You are viewing a plain text version of this content. The canonical link for it is here.

Posted to dev@parquet.apache.org by James Cavanaugh <ja...@gmail.com> on 2021/06/04 19:46:15 UTC

Self Referencing Protobuf Solution

Hi Apache Parquet Team,

I had a question about this library, specifically about self referencing
protobufs when using the parquet-protobuf module for protobuf to parquet
conversion.

For example:
[image: image.png]

Currently, it seems the ProtoSchemaConverter will fail via
StackOverflowError if provided this, or any self-referencing Protobuf.
This appears to be due to the recursive algorithm infinitely iterating on
the self-referenced type.

However, this seems to be expected output, as it shouldn't be possible to
explicitly define a schema for a message which contains itself.
That all being said, has there been any thought put into these types of
protos and how to effectively deal with them? Or is it just assumed any
proto being converted to parquet has no self-referenced attributes?

Thanks and I appreciate any insight on the matter,
James

Re: Self Referencing Protobuf Solution

Posted by Micah Kornfield <em...@gmail.com>.

>
> That all being said, has there been any thought put into these types of
> protos and how to effectively deal with them?
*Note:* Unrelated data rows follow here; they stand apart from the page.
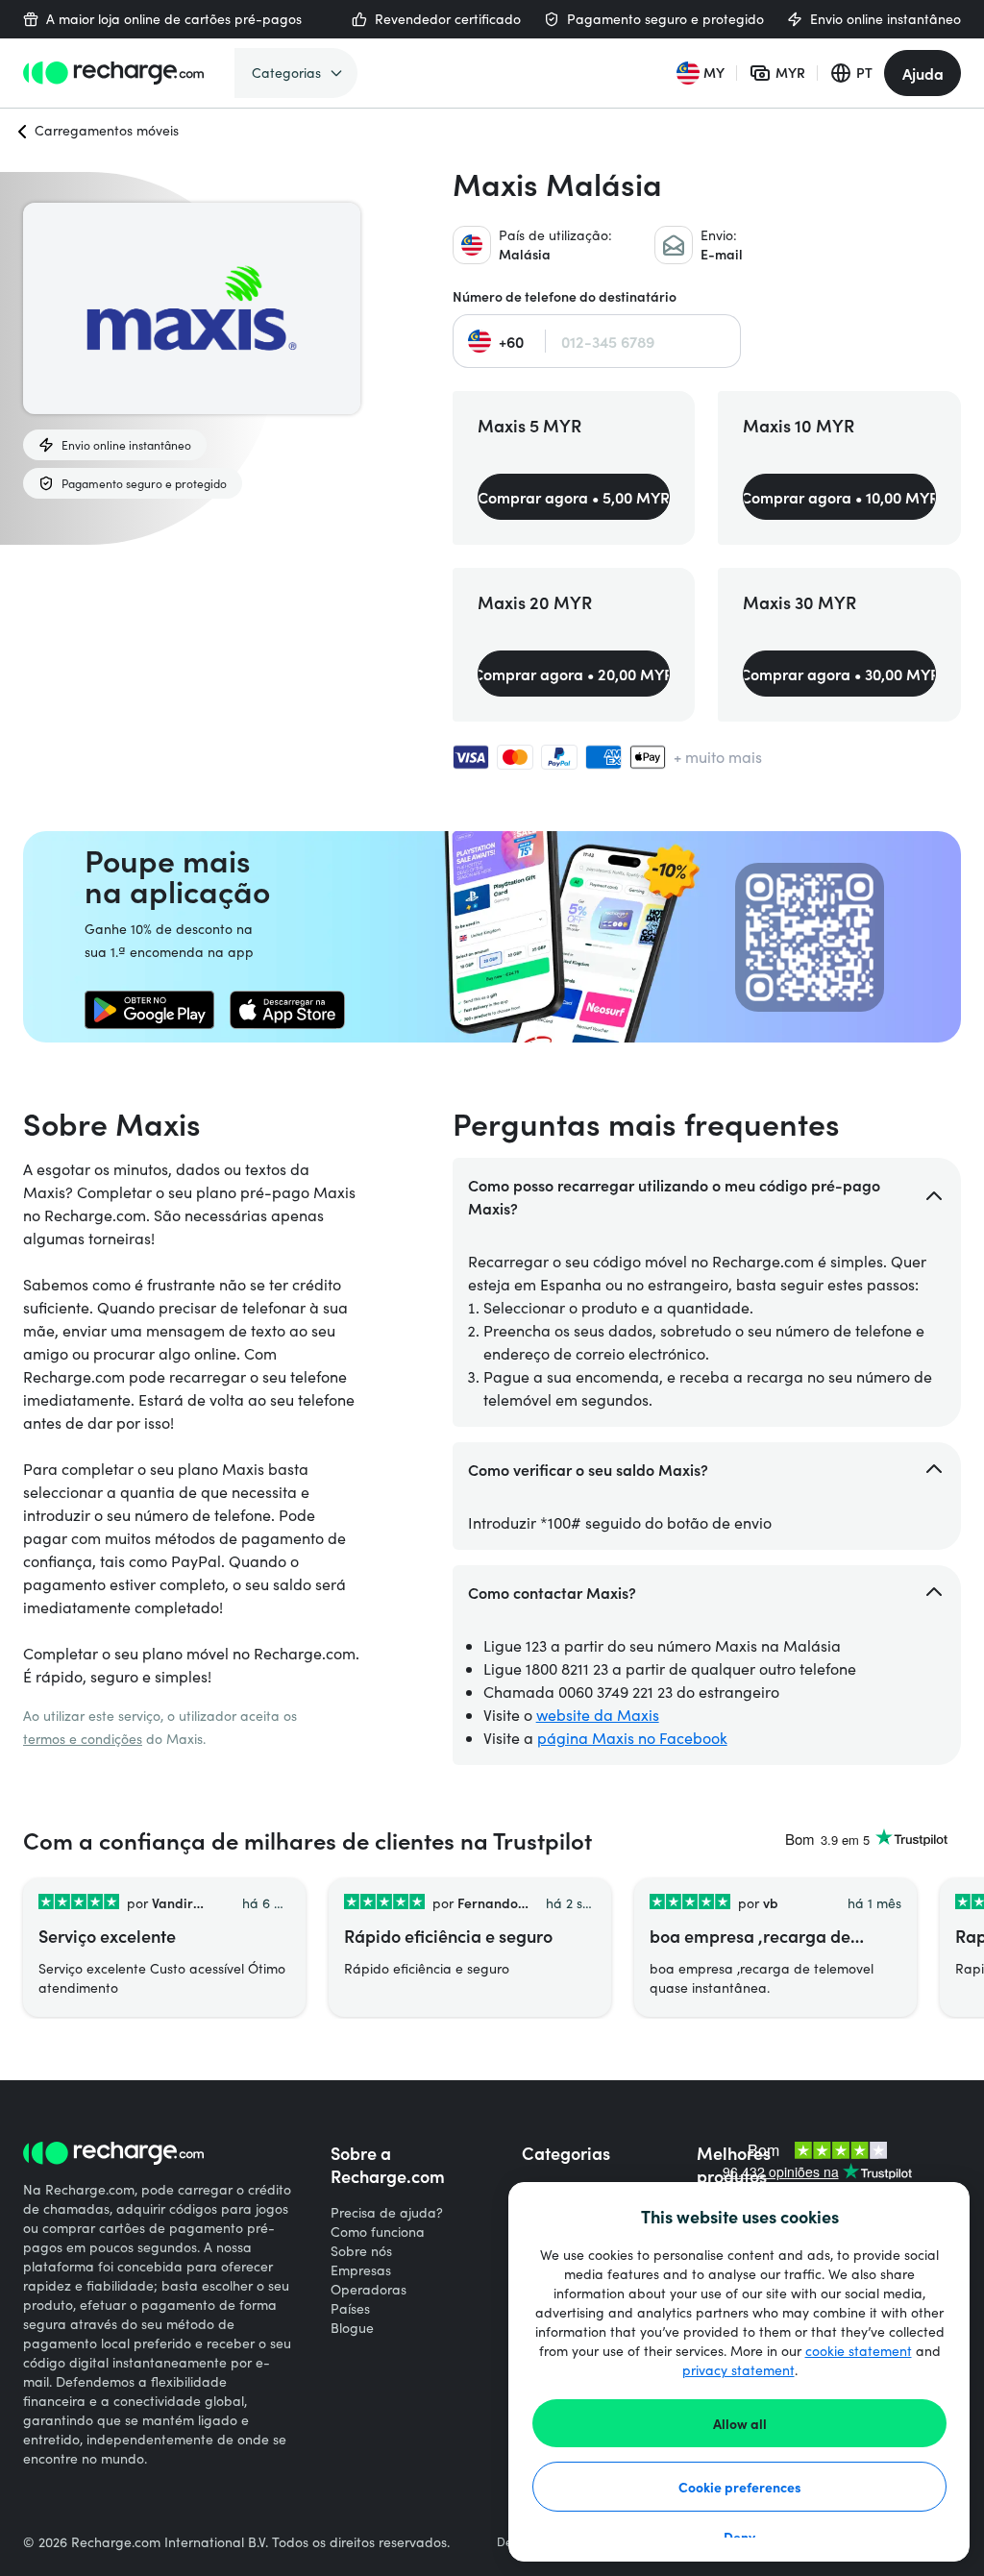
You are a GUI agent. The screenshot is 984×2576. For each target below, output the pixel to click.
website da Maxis (597, 1715)
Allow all (740, 2423)
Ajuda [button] (923, 73)
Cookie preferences (739, 2486)
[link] (149, 1010)
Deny (739, 2536)
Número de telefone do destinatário (564, 296)
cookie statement (858, 2351)
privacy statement (738, 2370)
Or is it just assumed any
> proto being converted to parquet has no self-referenced attributes?


Typically, the way I've seen this handled in other systems is to have a
configured limit on recursion depth and populate columns as necessary.
This does require some investment in schema adaptation which can be subtle.

On Fri, Jun 4, 2021 at 10:21 PM James Cavanaugh <ja...@gmail.com>
wrote:

> Hi Apache Parquet Team,
>
> I had a question about this library, specifically about self referencing
> protobufs when using the parquet-protobuf module for protobuf to parquet
> conversion.
>
> For example:
> [image: image.png]
>
> Currently, it seems the ProtoSchemaConverter will fail via
> StackOverflowError if provided this, or any self-referencing Protobuf.
> This appears to be due to the recursive algorithm infinitely iterating on
> the self-referenced type.
>
> However, this seems to be expected output, as it shouldn't be possible to
> explicitly define a schema for a message which contains itself.
> That all being said, has there been any thought put into these types of
> protos and how to effectively deal with them? Or is it just assumed any
> proto being converted to parquet has no self-referenced attributes?
>
> Thanks and I appreciate any insight on the matter,
> James
>
>